Old Master Paintings and Portrait Miniatures

Old Master Paintings and Portrait Miniatures

View full screen - View 1 of Lot 449. ‘Le Petit Mathématicien’.

Property from a Private Collection, Japan

Jean-Baptiste Greuze

‘Le Petit Mathématicien’

Lot Closed

April 28, 03:29 PM GMT

Estimate

30,000 - 50,000 GBP

Lot Details

Description

Property from a Private Collection, Japan

Jean-Baptiste Greuze

Tournus 1725 - 1805 Paris

‘Le Petit Mathématicien’


oil on canvas

unframed: 46.2 x 38.3 cm.; 18¼ x 15⅛ in.

framed: 84 x 76 cm.; 33 x 29⅞ in.

Probably Count Nicolas Demidoff (1773–1828), Villa San Donato, Florence;
Thence by descent to his son, Anatole N. Demidoff, Prince of San Donato (1812–1870), Villa San Donato, Florence;
His sale (‘Collections de San Donato’), Paris, Pillet, 26 February 1870, lot 114 (‘L'Etude’);
Count Potocki, Warsaw;
Prince Yousoupoff, Saint Petersburg, before 1905;
With Wildenstein, Buenos Aires, by 1946;
From whom purchased, in 1948, by a private collector;
By whom anonymously sold (‘Property of a Family Collection’), New York, Sotheby's, 14 January 1988, lot 212, for $115,500;
Anonymous sale (‘The Arts of France Sale’), New York, Christie's, 21 October 1997, lot 88, where acquired.
Probably J. Martin and C. Masson, Catalogue raisonné de l'œuvre peint et dessiné de Jean-Baptiste Greuze. Suivi de la liste des gravures exécutées d'après ses ouvrages, Paris 1905, p. 35, cat. nos 497 and 498.

ENGRAVED
Ed. Hedouin.

Greuze's Le Petit Mathématicien appears to have been one of his most popular compositions, attested to by several versions and numerous copies. The prototype is assumed to be the painting in the Musée Fabre, Montpellier, which is presumed to have come from the collection of Duclos-Dufresnoy, Greuze's notary and one of his most important patrons.1


The present work follows the Montpellier painting closely. When last on the market it was examined by the late Edgar Munhall, who endorsed the attribution to Greuze, and dated the painting to the 1780s, a time when the artist's precarious finances compelled him to produce numerous bust-length genre paintings with a gently moralising tone. The present canvas is an exemplar of Greuze's ability to synthesise portraiture with genre painting, along with his characteristic sympathy for the depiction of children.

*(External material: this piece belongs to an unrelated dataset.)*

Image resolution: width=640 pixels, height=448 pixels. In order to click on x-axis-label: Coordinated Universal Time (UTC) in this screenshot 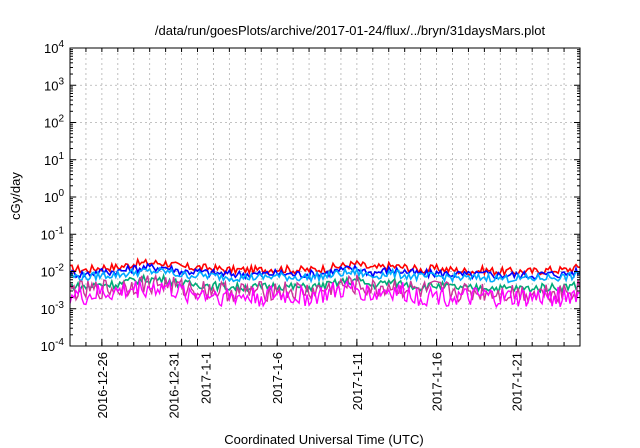, I will do `click(324, 440)`.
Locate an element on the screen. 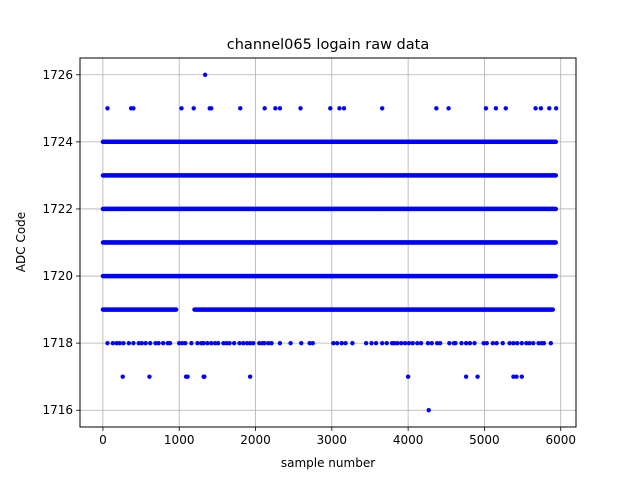  x-tick-label: 0 is located at coordinates (103, 440).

J. Martin (see Literature) lists the Demidoff and Yousoupoff collections as provenance for two separate versions of this subject by Greuze. However, the present picture is traditionally believed to have been part of both collections. A version was in a sale on 22 January 1868, lot 20 (listed with dimensions of 46 x 38 cm.), but if the information from the San Donato sale catalogue of 1870 is accurate, that painting cannot be one and the same as the present work, since the San Donato entry records the painting as having been inherited from the collection of Nicolas Demidoff.